Глеб тенью обежал сзади маму и как ни в чём не бывало пристыл на своём месте.

– Ма, – целомудренно допытывается он, – а зачем человек живёт?

– Ну як зачем? Живёт себе и хай живёт. Шо, кому мешае?

– Вот Вы лично?

– А шо я? Я как все.

– Хо! Все сейчас вернулись из города, с демонстрации. Сидят за столами иль у речки гуляют. А мы… Нам больше всех надо?

– Нет. Да как на другой лад крутнуть? Я не знаю. Ты знаешь? Проскажи… У тех хозяин живой, у тех дети покончали школы, к делу уже привязаны. Они и посля работы, вечерами, отсеются. Нас не четай с ними. Завтра, кто жив будэ, вам в школу, мне на чай. А и прибежишь зарёй на час – много урвёшь? А земля гонит-подгоняет. Сохнет, как волос на ветру.

– Не рвали б лучше пупки из-за учёбы… Ну, куда нам обязательно дожимай одиннадцатилетку?

– Это ты, хлопче, брось. – Мама сердито махнула на Глеба рукой, будто отпихивалась от него.

– Что так?

– И-и, пустое!.. У нас в роду никто расписаться не умел. И я до се крестик за получку рисую. Худо-бедно, а до одинннадцатого тебя дотолкала. Мытька в техникуме.
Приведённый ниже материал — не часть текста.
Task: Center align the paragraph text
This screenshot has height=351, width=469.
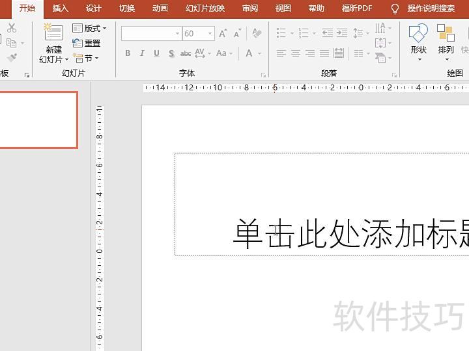Action: (295, 53)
Смейся ли, плачь ли – весь наш род в счастье попал! Осталось последние экзаменты сломить. Там тех экзаментов всего капля и на́ – бросай. Я хочу, чтоб вы людьми стали.
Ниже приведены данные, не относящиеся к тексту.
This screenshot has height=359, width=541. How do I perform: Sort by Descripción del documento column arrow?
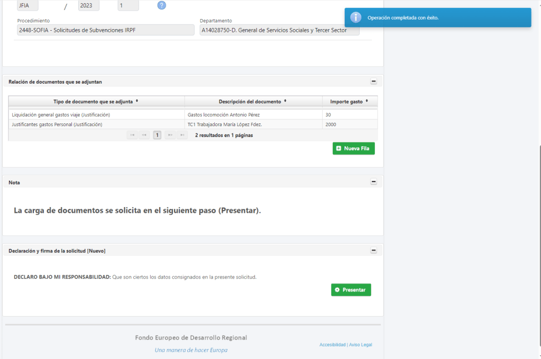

– По-вашему, кто без аттестата, тот нечеловек?

– Человек-то оно человек… Да как чего не хвата. Я не знаю чего. Кончайте… Подвзрослеете, поймёте, чего зараз не понимаете. А то станете словами обносить тогда: не учила Полька, теперь поздно. Не сахарь мне школа. Но школа говорит, кто у тебя растёт. Было, прибежишь на родительское собранье. Сергей Данилович, завуч… Вот, говорит про меня, одна подымает троих сыновей. Воспитывает в горе-нужде. Отец погиб на фронте. А ребята – в пример вам веду. В учебе первые. Выйдут на чай – вас тогда на чай по месяцу загоняли в отсталые, в обозные бригады – первые. А вот тройка Талаквадзе. У папаши-кассира легковушка, тугой карман. Раскатывают всюду, курют, гуляют, дерутся. Учение на ум нейдёт, с двоек не слезают. Эко роскошь иха корёжит! Не выйдуть из них люди, как из ребят Долговой… Слухать, хлопцы, не совестно. Знаешь, т у д а растуть твои…
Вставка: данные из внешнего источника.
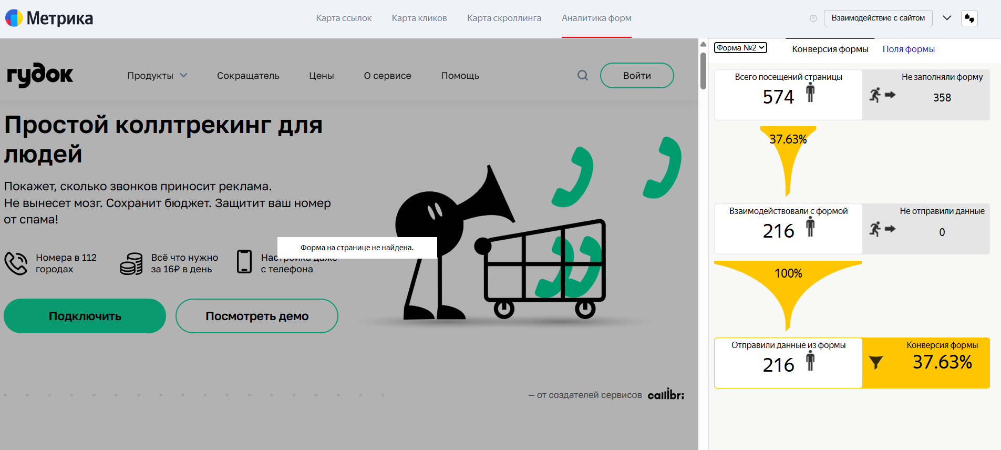
Task: Click the Войти button
Action: [x=636, y=76]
– Было, ма, дело, было, – покаянно хохотнул Глеб. – Туда росли мы всем колхозом. Да я красивую картинку подпортил Кобулетами. Пошёл оттуда расти.

– Ничо. В кружку не без душку… Это не та промашка, как у того – хотел вырвать зуб, а оторвал ухо. Исправляться думаешь?

– Пробую… Только, как у Митечки, не выйдет. У Митечки сообразиловка – совет министров. Восьминарию пришил с отличием. Уже почти в людях… Ма, а с чего он затёрся в молочный?

– С голода, сынок… Любил книжки, зуделось в библиотеческий. Господи! Да какой навар с книжек? Разь книжки кусать станешь? Еле запихала книгоглота в молочный. Говорю, будешь бегать при молоке, всё какой стаканчик за так и кинешь в себя. С тем и покатил в Лабинский… Уже на третьем курсе…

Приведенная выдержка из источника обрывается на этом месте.